American film producer

Oliver A. Unger (August 28, 1914 – March 27, 1981) was an American film producer, distributor, and exhibitor. In a 45-year career, he was also a television producer and owner of movie theaters and television stations throughout the United States.

==Personal==
Unger was born in Chicago, of Hungarian descent. His family also lived in New York before moving back in 1920 to the Hungarian capital, Budapest, where his father, Bertram Unger, was a bank president.

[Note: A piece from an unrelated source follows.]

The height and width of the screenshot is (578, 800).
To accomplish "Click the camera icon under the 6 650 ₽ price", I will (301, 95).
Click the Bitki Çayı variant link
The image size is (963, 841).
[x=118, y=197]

They returned to New York City in 1926 and Unger attended Columbia Grammar School until his graduation in 1931. Unger earned a Bachelor of Arts degree from Syracuse University in 1935.

Unger was organizing Celebration 33 — a benefit commemorating the thirty-third anniversary of the State of Israel — when he died at the age of 66. He was survived by his wife, Virginia; two sons, Anthony B. Unger and Stephen A. Unger; three daughters: Meryl L. Unger, Dr. Olivia A. Raynor and Victoria R.S. Unger; and a grandson, David A. Unger.

In 1984 the Unger family donated Oliver Unger's collection of personal documents and film production files to the University of Wyoming's American Heritage Center.

==Career==

===Film===
From 1937 to 1945 Unger worked for J.H. Hoffberg Co. Inc., after 1940 renamed Hoffberg Productions Inc., eventually serving as Vice President. During this period, he was involved with importing and distributing foreign films. He was one of the first businessmen to travel to Europe after World War II, where he purchased foreign films for distribution in the United States. It was during this time that he founded Distinguished Films and Tola Productions with Martin Levine. They produced The Roosevelt Story, an 80-minute documentary about President Franklin D. Roosevelt, filmed under the supervision of Elliott Roosevelt. The Roosevelt Story was awarded the Peace Prize at the 1948 Brussels Film Festival and regarded as "the most popular compilation film of the later 1940s".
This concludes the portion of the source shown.